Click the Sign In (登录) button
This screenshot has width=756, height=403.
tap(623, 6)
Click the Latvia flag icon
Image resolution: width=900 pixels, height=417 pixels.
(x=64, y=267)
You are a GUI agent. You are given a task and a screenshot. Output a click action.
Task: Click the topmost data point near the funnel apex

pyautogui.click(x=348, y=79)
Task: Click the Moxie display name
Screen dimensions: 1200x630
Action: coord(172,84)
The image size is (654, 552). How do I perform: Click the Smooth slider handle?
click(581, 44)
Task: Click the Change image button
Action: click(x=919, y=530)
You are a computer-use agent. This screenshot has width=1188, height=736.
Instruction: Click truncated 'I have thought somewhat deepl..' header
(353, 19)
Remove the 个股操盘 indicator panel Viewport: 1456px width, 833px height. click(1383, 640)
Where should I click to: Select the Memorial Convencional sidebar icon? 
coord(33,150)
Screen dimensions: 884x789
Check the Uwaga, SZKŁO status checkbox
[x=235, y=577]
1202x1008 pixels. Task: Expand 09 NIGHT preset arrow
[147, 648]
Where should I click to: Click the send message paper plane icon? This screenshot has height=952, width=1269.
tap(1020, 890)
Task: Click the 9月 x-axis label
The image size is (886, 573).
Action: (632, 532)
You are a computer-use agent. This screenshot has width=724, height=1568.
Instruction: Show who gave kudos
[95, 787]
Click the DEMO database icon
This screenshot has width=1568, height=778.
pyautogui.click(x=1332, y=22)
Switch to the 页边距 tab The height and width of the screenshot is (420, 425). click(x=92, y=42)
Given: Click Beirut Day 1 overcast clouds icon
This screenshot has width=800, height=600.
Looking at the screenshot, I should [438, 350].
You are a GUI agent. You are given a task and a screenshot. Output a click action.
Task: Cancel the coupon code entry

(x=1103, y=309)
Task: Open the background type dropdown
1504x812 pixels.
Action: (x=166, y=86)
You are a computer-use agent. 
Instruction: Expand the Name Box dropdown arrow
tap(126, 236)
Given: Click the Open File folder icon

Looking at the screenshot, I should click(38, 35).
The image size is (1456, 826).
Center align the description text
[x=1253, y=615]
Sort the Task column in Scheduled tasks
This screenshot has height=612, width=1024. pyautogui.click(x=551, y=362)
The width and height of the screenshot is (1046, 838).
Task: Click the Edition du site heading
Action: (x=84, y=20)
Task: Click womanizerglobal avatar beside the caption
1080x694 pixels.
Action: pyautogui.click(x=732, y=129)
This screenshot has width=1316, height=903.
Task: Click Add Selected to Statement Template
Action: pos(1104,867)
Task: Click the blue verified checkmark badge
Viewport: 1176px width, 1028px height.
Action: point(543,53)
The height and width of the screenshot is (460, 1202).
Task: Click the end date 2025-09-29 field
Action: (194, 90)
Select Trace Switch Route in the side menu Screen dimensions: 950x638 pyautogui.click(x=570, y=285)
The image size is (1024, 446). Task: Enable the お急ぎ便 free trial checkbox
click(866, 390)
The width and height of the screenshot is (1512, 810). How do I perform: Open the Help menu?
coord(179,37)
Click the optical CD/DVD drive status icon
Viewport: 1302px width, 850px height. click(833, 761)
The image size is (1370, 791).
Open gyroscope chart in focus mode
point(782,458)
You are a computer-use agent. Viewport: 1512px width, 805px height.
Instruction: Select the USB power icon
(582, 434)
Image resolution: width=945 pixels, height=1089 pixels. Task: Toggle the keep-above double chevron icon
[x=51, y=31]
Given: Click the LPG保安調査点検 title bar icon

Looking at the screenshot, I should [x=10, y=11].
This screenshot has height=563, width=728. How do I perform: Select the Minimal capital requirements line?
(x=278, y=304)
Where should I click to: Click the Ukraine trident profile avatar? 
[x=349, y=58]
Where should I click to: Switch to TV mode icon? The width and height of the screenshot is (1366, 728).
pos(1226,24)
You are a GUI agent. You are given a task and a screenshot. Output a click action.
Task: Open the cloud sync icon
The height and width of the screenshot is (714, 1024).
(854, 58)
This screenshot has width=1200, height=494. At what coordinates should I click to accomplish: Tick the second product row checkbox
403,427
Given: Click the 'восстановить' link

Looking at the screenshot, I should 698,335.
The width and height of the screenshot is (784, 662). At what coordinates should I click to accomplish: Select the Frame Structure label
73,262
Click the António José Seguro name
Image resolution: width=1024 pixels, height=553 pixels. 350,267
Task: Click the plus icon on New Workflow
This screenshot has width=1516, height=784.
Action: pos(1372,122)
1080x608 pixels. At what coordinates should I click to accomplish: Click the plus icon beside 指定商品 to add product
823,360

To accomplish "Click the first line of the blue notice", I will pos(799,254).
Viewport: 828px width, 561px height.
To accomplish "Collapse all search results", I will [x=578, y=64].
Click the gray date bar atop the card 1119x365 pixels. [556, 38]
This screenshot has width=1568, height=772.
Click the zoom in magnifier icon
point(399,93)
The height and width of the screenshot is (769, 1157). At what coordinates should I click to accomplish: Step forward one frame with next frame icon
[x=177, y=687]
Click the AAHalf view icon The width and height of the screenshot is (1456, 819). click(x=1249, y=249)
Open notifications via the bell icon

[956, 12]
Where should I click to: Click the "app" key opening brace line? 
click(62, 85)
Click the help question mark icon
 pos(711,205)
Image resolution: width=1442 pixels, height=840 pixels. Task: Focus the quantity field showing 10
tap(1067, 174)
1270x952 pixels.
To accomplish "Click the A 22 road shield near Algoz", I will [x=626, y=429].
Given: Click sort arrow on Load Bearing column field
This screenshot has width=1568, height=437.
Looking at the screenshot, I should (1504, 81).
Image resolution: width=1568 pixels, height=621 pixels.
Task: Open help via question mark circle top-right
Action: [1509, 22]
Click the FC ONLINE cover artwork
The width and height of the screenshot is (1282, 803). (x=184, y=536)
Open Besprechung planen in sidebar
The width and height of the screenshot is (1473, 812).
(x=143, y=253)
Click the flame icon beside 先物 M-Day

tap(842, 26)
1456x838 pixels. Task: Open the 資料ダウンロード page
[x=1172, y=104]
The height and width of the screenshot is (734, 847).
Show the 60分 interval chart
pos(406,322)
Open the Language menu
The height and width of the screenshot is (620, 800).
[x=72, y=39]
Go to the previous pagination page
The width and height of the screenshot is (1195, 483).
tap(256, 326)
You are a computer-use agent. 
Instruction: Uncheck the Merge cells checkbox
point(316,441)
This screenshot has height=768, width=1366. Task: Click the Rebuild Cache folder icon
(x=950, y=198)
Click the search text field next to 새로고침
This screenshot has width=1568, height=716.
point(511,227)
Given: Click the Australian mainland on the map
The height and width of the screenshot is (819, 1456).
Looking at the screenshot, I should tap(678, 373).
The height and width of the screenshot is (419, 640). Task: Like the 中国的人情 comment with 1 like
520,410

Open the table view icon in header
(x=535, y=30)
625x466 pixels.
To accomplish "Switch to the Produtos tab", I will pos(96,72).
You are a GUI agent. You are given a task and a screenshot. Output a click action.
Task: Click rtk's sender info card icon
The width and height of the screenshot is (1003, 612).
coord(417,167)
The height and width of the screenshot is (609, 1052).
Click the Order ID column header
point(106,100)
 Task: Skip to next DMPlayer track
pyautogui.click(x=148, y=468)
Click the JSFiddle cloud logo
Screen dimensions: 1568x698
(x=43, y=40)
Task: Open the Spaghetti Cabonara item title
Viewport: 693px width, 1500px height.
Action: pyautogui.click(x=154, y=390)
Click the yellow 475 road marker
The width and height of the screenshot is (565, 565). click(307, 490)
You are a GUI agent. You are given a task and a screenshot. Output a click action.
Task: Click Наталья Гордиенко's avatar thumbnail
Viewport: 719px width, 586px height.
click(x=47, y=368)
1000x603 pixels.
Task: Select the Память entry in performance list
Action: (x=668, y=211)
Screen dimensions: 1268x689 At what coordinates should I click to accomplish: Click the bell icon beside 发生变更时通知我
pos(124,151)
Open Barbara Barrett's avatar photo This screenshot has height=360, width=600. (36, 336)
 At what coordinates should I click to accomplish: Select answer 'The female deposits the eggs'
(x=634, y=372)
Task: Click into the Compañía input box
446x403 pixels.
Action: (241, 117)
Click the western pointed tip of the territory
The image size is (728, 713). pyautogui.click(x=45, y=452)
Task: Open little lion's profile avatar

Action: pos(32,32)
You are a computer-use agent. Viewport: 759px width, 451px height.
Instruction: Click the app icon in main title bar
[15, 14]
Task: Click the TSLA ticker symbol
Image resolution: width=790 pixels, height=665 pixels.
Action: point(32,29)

**WORK TO BE COMPLETED**
Reprint exactly the lines above that start at the one with "The height and width of the screenshot is (734, 847)." and end at the one with "Open Barbara Barrett's", keeping both and adding none.

**ANSWER BELOW**
The height and width of the screenshot is (734, 847).
Show the 60分 interval chart
pos(406,322)
Open the Language menu
The height and width of the screenshot is (620, 800).
[x=72, y=39]
Go to the previous pagination page
The width and height of the screenshot is (1195, 483).
tap(256, 326)
You are a computer-use agent. 
Instruction: Uncheck the Merge cells checkbox
point(316,441)
This screenshot has height=768, width=1366. Task: Click the Rebuild Cache folder icon
(x=950, y=198)
Click the search text field next to 새로고침
This screenshot has width=1568, height=716.
point(511,227)
Given: Click the Australian mainland on the map
The height and width of the screenshot is (819, 1456).
Looking at the screenshot, I should tap(678, 373).
The height and width of the screenshot is (419, 640). Task: Like the 中国的人情 comment with 1 like
520,410

Open the table view icon in header
(x=535, y=30)
625x466 pixels.
To accomplish "Switch to the Produtos tab", I will pos(96,72).
You are a GUI agent. You are given a task and a screenshot. Output a click action.
Task: Click rtk's sender info card icon
The width and height of the screenshot is (1003, 612).
coord(417,167)
The height and width of the screenshot is (609, 1052).
Click the Order ID column header
point(106,100)
 Task: Skip to next DMPlayer track
pyautogui.click(x=148, y=468)
Click the JSFiddle cloud logo
Screen dimensions: 1568x698
(x=43, y=40)
Task: Open the Spaghetti Cabonara item title
Viewport: 693px width, 1500px height.
Action: pyautogui.click(x=154, y=390)
Click the yellow 475 road marker
The width and height of the screenshot is (565, 565). click(307, 490)
You are a GUI agent. You are given a task and a screenshot. Output a click action.
Task: Click Наталья Гордиенко's avatar thumbnail
Viewport: 719px width, 586px height.
click(x=47, y=368)
1000x603 pixels.
Task: Select the Память entry in performance list
Action: (x=668, y=211)
Screen dimensions: 1268x689 At what coordinates should I click to accomplish: Click the bell icon beside 发生变更时通知我
pos(124,151)
Open Barbara Barrett's avatar photo This screenshot has height=360, width=600. (36, 336)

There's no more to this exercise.